*Instructions to follow*. Below are records; reproduce exactly the lines from the one that has "Given: Enable the Sequential checkbox" through the one that has "Given: Open the chat messages icon", ends included, and nothing more.

(Data entries)
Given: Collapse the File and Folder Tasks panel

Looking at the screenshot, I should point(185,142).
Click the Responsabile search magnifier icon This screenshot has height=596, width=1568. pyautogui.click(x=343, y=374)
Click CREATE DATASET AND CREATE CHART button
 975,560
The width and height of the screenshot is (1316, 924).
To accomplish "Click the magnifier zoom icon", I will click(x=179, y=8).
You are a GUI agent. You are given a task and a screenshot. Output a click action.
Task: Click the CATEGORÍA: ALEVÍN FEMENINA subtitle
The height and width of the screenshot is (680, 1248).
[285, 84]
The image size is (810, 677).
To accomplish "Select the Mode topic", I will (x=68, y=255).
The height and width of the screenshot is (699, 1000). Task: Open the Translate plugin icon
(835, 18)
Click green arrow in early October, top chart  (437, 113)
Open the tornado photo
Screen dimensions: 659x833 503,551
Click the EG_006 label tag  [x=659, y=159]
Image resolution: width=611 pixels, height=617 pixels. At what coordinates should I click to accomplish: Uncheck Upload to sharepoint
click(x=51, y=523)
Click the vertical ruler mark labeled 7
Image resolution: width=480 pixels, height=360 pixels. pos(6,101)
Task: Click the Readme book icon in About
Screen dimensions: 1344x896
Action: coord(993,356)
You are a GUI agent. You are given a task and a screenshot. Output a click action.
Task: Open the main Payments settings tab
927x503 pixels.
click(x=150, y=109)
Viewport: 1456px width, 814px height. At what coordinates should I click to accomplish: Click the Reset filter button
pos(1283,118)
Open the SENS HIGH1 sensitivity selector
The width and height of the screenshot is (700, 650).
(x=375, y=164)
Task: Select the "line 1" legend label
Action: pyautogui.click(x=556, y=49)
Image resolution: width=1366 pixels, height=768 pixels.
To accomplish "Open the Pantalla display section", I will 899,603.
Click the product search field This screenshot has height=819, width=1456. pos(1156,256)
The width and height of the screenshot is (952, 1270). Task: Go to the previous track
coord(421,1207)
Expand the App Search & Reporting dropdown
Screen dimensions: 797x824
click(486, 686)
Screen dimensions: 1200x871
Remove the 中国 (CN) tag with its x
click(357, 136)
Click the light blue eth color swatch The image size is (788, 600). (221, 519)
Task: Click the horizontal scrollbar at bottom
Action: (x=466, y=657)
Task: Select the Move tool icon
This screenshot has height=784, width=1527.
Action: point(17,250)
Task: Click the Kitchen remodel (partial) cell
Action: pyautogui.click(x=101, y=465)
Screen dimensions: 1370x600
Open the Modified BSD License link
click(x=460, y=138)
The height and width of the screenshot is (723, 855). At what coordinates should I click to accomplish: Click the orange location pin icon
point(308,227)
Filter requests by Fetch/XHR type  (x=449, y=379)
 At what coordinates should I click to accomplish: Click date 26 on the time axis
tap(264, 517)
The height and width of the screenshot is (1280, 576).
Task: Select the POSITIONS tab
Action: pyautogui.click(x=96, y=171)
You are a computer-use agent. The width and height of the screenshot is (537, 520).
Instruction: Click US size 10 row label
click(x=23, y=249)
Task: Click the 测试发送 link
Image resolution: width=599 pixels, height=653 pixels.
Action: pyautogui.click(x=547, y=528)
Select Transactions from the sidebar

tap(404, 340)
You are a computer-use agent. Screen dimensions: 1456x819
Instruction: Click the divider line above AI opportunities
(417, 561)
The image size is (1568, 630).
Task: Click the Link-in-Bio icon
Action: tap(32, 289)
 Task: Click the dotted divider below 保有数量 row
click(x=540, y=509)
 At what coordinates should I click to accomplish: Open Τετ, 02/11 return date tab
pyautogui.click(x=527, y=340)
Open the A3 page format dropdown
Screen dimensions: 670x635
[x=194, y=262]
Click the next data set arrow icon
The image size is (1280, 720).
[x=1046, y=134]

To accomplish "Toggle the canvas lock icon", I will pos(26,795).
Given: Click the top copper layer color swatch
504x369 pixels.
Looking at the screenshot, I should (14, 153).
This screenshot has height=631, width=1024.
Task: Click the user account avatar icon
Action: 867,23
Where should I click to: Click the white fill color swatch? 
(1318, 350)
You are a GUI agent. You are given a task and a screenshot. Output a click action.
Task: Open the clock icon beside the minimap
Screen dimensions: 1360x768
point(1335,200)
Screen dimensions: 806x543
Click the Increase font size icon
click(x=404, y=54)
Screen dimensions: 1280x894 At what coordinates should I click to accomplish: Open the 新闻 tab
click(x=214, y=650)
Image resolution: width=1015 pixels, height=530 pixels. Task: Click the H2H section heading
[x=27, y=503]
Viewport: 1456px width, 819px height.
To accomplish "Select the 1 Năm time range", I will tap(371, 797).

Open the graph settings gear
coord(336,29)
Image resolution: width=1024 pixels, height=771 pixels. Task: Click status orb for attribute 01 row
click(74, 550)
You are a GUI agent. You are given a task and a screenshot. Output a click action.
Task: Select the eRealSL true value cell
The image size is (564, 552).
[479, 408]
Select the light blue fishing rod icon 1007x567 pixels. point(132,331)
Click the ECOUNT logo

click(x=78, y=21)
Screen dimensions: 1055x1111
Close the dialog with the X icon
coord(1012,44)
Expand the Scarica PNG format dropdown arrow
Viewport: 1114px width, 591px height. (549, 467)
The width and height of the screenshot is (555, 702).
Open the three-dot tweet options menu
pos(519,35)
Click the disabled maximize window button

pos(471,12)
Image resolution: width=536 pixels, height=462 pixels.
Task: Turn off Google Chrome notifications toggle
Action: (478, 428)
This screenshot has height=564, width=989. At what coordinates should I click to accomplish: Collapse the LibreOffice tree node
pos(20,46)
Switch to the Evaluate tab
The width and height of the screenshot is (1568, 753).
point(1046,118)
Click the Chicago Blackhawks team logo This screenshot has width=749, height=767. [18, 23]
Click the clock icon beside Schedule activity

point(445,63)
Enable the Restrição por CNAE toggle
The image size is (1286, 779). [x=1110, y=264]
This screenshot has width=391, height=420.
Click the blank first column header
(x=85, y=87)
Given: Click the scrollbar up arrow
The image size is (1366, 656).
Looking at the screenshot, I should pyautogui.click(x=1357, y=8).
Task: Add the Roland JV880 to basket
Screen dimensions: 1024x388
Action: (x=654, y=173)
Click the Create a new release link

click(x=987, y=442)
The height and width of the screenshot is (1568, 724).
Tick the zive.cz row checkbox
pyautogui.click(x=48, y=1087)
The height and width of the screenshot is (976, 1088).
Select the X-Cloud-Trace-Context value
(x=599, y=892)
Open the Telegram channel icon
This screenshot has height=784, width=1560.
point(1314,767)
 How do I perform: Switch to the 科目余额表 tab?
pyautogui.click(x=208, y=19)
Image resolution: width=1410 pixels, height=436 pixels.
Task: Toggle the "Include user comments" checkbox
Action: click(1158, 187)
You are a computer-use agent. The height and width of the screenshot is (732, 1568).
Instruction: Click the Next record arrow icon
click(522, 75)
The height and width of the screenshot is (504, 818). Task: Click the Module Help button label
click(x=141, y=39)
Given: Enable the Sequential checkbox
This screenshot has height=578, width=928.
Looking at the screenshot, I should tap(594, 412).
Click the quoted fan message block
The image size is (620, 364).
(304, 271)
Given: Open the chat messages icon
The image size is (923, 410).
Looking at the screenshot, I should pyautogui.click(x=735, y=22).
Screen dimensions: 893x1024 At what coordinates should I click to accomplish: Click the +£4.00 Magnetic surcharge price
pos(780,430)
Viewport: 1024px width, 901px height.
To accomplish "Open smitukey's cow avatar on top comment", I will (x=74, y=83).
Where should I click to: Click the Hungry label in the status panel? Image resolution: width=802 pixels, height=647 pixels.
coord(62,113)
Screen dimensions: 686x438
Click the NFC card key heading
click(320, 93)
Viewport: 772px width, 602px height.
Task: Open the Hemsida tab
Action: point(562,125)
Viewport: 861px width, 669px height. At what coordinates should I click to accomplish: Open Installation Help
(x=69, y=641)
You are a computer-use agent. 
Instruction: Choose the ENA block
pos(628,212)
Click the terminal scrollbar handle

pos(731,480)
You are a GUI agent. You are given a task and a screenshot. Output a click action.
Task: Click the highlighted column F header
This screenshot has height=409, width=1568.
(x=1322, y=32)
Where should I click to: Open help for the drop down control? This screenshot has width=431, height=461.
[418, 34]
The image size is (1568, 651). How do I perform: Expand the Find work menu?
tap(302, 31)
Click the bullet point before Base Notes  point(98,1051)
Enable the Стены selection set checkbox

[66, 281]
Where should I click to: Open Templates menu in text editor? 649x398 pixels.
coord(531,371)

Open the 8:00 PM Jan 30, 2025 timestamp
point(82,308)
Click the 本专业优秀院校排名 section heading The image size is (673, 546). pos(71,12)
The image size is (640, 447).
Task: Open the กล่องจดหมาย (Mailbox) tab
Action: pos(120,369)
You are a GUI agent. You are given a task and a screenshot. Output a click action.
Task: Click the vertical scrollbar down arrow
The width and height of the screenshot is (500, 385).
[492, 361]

*Your solution*.
Given: Enable the Sequential checkbox
This screenshot has height=578, width=928.
Looking at the screenshot, I should tap(594, 412).
Click the quoted fan message block
The image size is (620, 364).
(304, 271)
Given: Open the chat messages icon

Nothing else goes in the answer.